The effort is appreciated.

“I can’t say enough about the good work those guys are doing out there,” said Ben Schreckengost, president of the Havelock Girls Softball League. “The Havelock Girls Softball league is very grateful for it. We’re hoping it’s going to be a great improvement out there, and it’s much appreciated.”

Schreckengost said the league had its share of rainouts last year and believes the new sand/clay mixture will not only help with that, but also help with safety of the players as well.

“It’s a lot better playing foundation as far as divots, ruts and all,” he said. “It’s going to be a lot better.”

Bilger got a look at the Little League field a couple of weeks ago.

“It looks beautiful,” he said. “It almost looks like a red mulch, but it’s dirt. I’m pleased. It’s become very expensive over the last couple of years to try to maintain these fields.”

Adams said the fields get a tremendous amount of use, but help is on the way. Work has started on what has been deemed a lacrosse field at Walter B. Jones Park, though it will likely see a variety of uses. The $50,500 cost is being split through city and Craven County funds.

Adams said the city would likely sod the new field, meaning it could be ready for use by the spring of 2018.

“We’d like to give it that one year to take root,” he said. “If we plant sod now, we still have to give it that one year. We feel we can put sod down and stay within budget.”

Adams said if seed was planted, two years would likely be needed before the field could be used, pushing the date to 2019. That may be too long to wait with the varied youth sports leagues competing for practice and game time on what few fields are available.

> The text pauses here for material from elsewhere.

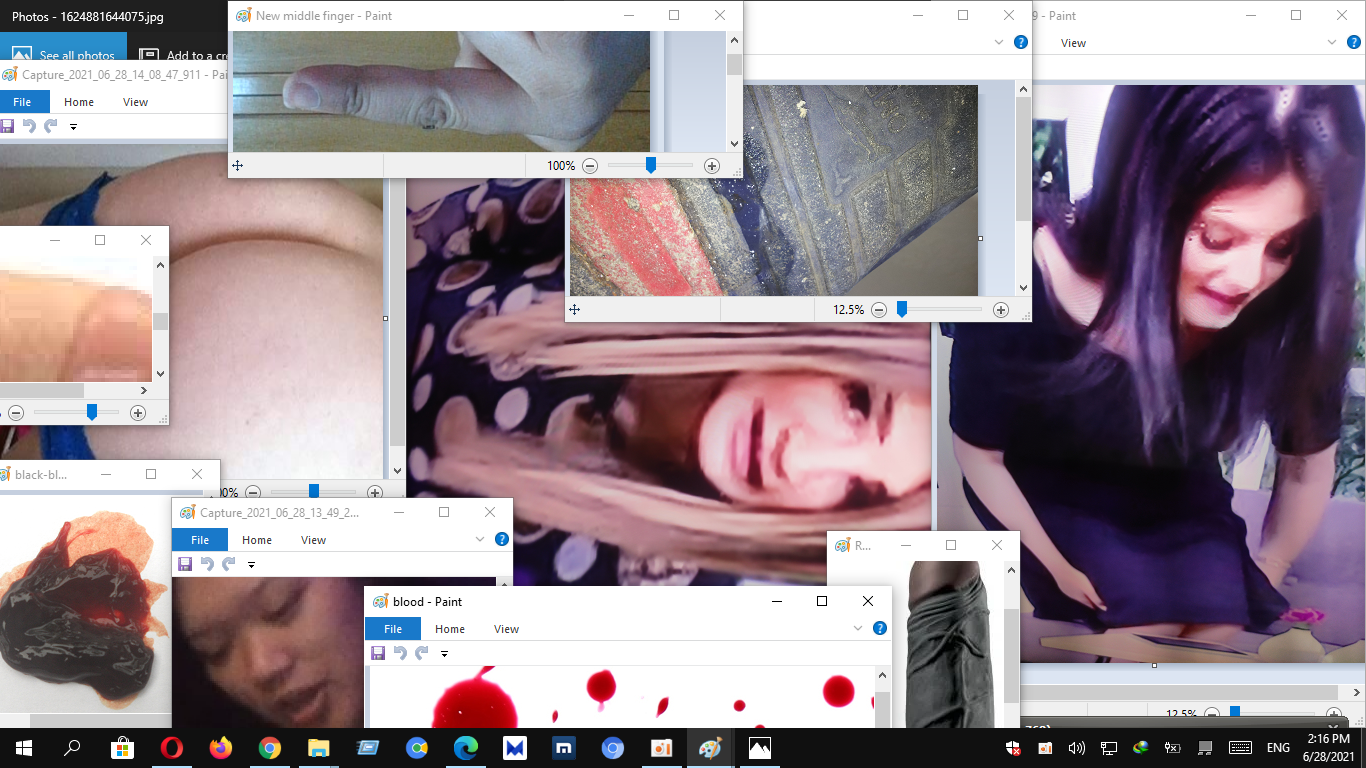Click Redo in the blood Paint toolbar
The image size is (1366, 768).
click(422, 653)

“Two seasons of every sport puts a lot of tax on these fields,” Havelock Mayor Will Lewis said.

City officials hope that the current fields that are available can hold up for another year, as the new lacrosse field could be ready for use in the spring of 2018. Work also continues on the new field off Lewis Farm Road, though an exact time on when that field will be ready for use has yet to be determined.

With a full complement of fields, city officials believe they could take one out of service for a year to work on its condition while having plenty left to accommodate play from the soccer, football, lacrosse, baseball and softball leagues.

The most likely candidate could be the full-size soccer and football field at the far back right of the recreation complex.

“To redo that would be at least one full season,” Lewis said.

Beyond the fields, the recreation department continues a bleacher replacement project. Twelve have been replaced this year, with the city and county splitting the $28,000 cost. Another six are expected to be purchased as part of the 2017-18 budget with the city paying the $14,400 estimated cost.

Long term, recreation staff is looking at improving drainage around the recreation center, which is causing some moisture issues with the basketball floor inside.

“At some point, we’re going to have to replace the floor,” Havelock City Manager Frank Bottorff said. “But first, we have to fix the drainage.”

Also long term, the recreation department is considering the placement of a single storage complex with separate units that will allow all the youth sports leagues a central location to store equipment. No cost estimate is yet available.

“This is a way for us to maximize our space,” Adams said.